[Action item A]: Using the passage on the polymeric nitrating agent, list every technique named for characterizing the structure of [PVI-SO3H]NO3.
[Action item B]: Write out the portion of the passage on the polymeric nitrating agent starting with "2,2-Bis((nitrooxy)methyl)propane-1,3-diyl dinitrate" and going on through "DMSO) δ: 61.1.", copying it word for word.

General procedure for the preparation of 1,3,5-trinitro-1,3,5-triazinane (RDX)

In a 25 mL flask containing 1.9 g of [PVI-SO3H]NO3 reagent and hexamethylenetetramine (1 mmol, 0.140 g) was added. Then, 10 mL of CH3CN solvent was added to the reaction mixture and stirred at room temperature for 20 minutes. The reaction was followed by TLC technique and after completion of the reaction, the reagent was separated by filtration. The reaction solvent was evaporated. The mixture was extracted with ethyl acetate/water. The organic layer was dried over anhydrous sodium sulfate, filtered and the solvent was evaporated. The residue was purified by column chromatography (silica gel, n-hexane: ethyl acetate 6/4) to give product.

2,2-Bis((nitrooxy)methyl)propane-1,3-diyl dinitrate

White solid; Mp (°C): 142–145; FT-IR (KBr, cm−1): 3029, 2983, 1646, 1271, 868. 1H NMR (600 MHz, DMSO) δ: 4.70 (s, 8H). 13C NMR (101 MHz, DMSO) δ: 70.1, 40.6.

1,3,5-Trinitro-1,3,5-triazinane

White solid; Mp (°C): 203–205; FT-IR (KBr, cm−1): 3074, 3065, 3001, 1573. 1H NMR (600 MHz, DMSO) δ: 6.11 (t, J = 4.5 Hz, 6H). 13C NMR (101 MHz, DMSO) δ: 61.1.

2,2-Dinitroethene-1,1-diamine

Yellow solid; Mp (°C): 235–238; FT-IR (KBr, cm−1): 3424, 3332, 3300, 1637, 1521. 1H NMR (600 MHz, DMSO) δ: 9.00 (s, 2H), 8.58 (s, 2H). 13C NMR (101 MHz, DMSO) δ: 158.0, 127.7.

2-Methyl-1,3,5-trinitrobenzene

Brown solid; Mp (°C): 83–85; FT-IR (KBr, cm−1): 3096, 1602, 1617, 1538. 1H NMR (600 MHz, DMSO) δ: 9.03 (s, 2H), 2.57 (s, 3H). 13C NMR (101 MHz, DMSO) δ: 150.7, 145.6, 132.9, 122.5, 14.8.

Results and discussion

As above said, during three decades our investigations on the field of nitration of organic compounds,[35-43] herein we report poly(vinyl imidazole) sulfonic acid nitrate [PVI-SO3H]NO3 as a novel polymeric nitrating agent for preparation of four energetic materials (Scheme 3). After synthesis of described [PVI-SO3H]NO3 its structure was fully characterized by FT-IR, energy dispersive X-ray spectroscopy (EDX), SEM-elemental mapping, scanning electron microscope (SEM), thermal gravimetric (TG) and derivative thermal gravimetric (DTG). Then, [PVI-SO3H]NO3 was applied for the preparation of energetic materials such as 1,1-diamino-2,2-dinitroethene (FOX-7), pentaerythritol tetranitrate (PETN), 1,3,5-trinitro-1,3,5-triazinane (RDX) and trinitrotoluene (TNT) (Scheme 2).

[Data shown]:
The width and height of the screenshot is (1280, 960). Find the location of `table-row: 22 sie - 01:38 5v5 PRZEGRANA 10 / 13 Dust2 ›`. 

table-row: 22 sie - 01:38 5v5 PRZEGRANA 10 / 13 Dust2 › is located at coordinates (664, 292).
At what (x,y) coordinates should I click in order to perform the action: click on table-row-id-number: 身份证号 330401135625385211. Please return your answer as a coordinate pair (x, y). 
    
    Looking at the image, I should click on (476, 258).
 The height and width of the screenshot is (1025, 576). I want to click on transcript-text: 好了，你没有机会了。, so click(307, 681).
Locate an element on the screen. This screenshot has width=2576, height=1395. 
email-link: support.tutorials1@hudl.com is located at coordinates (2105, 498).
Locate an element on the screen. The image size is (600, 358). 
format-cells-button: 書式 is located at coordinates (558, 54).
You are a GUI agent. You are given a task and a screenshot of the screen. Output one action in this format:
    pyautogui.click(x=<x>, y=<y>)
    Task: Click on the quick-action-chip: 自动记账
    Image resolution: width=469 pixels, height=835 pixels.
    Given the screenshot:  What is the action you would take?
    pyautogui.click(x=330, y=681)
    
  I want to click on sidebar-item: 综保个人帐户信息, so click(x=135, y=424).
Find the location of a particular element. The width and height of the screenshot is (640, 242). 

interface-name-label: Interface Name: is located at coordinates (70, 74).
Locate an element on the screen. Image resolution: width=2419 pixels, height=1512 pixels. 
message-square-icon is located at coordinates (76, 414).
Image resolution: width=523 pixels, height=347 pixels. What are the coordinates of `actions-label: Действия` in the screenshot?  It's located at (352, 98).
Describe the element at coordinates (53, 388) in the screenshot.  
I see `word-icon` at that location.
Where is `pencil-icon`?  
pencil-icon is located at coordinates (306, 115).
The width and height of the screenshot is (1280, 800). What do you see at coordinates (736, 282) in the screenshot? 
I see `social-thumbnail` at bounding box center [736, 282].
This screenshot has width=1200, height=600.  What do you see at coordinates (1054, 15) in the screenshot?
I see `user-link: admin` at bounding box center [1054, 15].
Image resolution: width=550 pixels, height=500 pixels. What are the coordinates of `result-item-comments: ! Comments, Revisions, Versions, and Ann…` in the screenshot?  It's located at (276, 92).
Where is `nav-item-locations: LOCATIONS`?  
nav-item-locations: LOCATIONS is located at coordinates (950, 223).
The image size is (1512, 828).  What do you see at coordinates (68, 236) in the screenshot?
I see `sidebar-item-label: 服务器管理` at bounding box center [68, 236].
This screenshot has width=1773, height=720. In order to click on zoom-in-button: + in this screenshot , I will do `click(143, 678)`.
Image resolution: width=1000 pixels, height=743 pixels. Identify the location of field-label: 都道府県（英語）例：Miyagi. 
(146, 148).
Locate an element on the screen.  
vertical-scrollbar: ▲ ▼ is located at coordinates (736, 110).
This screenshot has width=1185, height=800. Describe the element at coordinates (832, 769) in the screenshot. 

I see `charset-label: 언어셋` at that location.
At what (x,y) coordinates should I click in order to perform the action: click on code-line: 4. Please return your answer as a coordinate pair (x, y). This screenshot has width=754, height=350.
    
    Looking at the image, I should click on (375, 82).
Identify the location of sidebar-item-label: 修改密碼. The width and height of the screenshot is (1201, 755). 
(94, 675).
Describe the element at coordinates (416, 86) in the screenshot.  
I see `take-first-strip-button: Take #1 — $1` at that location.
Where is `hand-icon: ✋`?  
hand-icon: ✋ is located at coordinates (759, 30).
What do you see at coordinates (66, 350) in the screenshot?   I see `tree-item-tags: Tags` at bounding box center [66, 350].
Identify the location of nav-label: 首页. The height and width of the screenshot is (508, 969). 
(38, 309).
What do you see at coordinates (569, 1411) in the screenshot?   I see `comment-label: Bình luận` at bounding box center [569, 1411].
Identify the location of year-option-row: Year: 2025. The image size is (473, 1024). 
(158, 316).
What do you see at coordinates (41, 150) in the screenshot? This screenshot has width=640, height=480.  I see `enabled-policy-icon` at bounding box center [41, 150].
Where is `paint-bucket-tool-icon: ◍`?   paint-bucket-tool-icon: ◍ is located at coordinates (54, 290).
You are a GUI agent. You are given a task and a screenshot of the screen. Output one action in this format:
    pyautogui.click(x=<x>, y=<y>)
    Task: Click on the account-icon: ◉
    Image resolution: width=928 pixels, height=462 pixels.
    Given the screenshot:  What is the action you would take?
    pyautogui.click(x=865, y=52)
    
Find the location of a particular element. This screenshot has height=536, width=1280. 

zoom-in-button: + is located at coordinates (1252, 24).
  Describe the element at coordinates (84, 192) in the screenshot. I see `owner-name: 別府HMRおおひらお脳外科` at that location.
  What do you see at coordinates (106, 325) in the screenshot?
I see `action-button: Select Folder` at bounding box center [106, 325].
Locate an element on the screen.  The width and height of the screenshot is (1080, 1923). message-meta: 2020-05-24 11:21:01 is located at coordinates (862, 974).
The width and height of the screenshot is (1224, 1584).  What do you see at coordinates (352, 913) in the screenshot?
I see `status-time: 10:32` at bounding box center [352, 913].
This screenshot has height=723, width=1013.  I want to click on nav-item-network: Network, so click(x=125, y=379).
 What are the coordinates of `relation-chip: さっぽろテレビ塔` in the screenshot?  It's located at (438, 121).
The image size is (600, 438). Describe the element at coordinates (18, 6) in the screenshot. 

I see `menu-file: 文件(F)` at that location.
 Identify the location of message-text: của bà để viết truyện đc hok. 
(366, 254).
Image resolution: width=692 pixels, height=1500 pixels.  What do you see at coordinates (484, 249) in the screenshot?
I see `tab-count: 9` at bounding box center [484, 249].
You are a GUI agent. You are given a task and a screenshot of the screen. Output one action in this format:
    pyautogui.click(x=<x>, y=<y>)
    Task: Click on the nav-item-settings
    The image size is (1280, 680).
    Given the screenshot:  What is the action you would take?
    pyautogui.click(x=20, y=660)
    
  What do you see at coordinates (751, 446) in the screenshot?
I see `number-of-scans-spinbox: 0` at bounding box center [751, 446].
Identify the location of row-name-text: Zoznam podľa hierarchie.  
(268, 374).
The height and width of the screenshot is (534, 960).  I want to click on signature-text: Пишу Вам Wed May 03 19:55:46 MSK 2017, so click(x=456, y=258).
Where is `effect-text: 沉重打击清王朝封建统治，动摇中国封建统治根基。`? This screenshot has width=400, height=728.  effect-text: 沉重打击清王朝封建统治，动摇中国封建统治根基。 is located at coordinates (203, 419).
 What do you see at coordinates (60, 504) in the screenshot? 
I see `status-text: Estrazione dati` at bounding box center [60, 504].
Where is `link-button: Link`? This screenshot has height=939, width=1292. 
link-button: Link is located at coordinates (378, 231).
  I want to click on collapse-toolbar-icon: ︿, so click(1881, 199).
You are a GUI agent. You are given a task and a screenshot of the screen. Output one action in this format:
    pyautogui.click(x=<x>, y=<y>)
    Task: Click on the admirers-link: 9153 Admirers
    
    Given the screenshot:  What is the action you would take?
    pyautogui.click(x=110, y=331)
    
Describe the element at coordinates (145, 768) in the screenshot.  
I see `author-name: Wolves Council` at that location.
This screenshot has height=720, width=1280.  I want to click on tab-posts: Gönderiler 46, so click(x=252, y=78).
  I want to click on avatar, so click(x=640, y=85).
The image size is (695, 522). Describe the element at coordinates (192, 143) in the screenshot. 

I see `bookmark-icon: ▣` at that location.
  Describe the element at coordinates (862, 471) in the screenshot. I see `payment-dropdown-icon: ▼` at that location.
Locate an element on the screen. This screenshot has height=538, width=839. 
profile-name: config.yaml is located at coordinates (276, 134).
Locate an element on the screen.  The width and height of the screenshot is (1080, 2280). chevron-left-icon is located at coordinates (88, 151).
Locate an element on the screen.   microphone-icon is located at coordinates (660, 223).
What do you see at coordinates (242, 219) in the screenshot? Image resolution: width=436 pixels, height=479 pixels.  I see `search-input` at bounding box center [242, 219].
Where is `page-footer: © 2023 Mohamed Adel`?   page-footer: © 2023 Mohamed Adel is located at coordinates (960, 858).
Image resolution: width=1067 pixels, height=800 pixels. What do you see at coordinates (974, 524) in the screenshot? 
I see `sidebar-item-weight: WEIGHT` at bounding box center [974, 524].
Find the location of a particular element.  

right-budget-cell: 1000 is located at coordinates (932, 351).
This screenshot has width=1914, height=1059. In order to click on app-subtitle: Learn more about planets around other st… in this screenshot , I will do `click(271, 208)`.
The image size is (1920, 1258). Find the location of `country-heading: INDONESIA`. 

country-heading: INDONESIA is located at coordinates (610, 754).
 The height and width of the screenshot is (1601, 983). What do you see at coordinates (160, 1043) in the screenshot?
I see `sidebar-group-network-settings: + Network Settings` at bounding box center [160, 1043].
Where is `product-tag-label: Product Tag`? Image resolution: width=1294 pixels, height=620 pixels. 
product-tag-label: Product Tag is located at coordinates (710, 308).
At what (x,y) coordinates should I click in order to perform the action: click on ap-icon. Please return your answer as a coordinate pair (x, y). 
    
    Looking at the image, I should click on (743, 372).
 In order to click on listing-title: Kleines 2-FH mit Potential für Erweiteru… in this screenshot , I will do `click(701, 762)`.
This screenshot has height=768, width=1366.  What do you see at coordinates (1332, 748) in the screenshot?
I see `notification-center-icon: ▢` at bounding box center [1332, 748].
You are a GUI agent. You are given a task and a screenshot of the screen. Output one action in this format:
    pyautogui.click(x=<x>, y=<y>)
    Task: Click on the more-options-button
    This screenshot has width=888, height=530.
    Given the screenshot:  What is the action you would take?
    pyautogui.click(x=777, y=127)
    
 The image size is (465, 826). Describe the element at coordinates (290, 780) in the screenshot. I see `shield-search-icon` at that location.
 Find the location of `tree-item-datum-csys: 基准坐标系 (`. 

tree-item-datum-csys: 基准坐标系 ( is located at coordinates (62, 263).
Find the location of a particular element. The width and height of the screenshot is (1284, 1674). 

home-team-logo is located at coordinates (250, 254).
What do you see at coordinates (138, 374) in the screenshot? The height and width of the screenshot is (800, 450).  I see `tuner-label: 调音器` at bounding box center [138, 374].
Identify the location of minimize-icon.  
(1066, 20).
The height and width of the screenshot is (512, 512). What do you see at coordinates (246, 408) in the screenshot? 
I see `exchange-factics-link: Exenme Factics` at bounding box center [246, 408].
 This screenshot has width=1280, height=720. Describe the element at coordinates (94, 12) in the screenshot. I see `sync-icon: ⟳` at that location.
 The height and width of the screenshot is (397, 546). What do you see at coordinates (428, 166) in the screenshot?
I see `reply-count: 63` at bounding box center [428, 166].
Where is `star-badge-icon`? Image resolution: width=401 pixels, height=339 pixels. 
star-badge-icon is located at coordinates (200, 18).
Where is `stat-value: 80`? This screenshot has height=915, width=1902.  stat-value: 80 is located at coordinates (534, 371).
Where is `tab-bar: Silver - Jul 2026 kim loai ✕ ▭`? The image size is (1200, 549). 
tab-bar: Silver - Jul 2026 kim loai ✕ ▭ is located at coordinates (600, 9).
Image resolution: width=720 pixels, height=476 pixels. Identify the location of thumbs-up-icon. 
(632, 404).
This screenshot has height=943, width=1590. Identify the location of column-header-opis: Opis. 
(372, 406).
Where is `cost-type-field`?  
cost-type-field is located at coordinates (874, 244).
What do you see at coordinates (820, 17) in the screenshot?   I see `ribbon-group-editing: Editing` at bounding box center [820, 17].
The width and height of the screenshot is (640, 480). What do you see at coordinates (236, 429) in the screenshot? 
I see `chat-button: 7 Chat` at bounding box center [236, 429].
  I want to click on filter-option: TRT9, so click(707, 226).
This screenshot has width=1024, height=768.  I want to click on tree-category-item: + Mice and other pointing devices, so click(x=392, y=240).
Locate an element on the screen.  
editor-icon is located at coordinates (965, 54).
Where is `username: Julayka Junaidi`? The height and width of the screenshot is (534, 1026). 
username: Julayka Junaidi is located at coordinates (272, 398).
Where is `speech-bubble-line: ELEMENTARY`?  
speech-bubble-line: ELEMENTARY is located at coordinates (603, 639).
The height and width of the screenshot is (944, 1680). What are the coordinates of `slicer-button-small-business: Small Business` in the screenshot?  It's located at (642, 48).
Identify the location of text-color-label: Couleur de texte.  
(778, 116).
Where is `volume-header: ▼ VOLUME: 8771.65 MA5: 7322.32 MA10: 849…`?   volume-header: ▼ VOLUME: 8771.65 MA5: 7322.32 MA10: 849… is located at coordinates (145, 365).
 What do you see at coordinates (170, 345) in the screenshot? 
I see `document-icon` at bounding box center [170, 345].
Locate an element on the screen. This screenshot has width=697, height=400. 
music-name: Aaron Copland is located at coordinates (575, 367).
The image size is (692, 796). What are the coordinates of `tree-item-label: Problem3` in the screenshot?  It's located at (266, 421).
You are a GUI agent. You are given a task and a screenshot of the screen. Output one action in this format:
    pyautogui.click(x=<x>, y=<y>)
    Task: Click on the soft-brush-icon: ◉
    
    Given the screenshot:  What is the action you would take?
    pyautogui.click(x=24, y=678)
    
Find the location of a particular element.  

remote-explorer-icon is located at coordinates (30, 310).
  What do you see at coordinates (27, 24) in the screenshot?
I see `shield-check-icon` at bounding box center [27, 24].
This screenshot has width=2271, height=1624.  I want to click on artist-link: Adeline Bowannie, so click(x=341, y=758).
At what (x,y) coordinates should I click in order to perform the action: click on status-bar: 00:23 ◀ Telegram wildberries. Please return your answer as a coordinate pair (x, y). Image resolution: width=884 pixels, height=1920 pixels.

[Answer area A]:
- FT-IR
- Energy dispersive X-ray spectroscopy (EDX)
- SEM-elemental mapping
- Scanning electron microscope (SEM)
- Thermal gravimetric (TG)
- Derivative thermal gravimetric (DTG)

[Answer area B]:
2,2-Bis((nitrooxy)methyl)propane-1,3-diyl dinitrate

White solid; Mp (°C): 142–145; FT-IR (KBr, cm−1): 3029, 2983, 1646, 1271, 868. 1H NMR (600 MHz, DMSO) δ: 4.70 (s, 8H). 13C NMR (101 MHz, DMSO) δ: 70.1, 40.6.

1,3,5-Trinitro-1,3,5-triazinane

White solid; Mp (°C): 203–205; FT-IR (KBr, cm−1): 3074, 3065, 3001, 1573. 1H NMR (600 MHz, DMSO) δ: 6.11 (t, J = 4.5 Hz, 6H). 13C NMR (101 MHz, DMSO) δ: 61.1.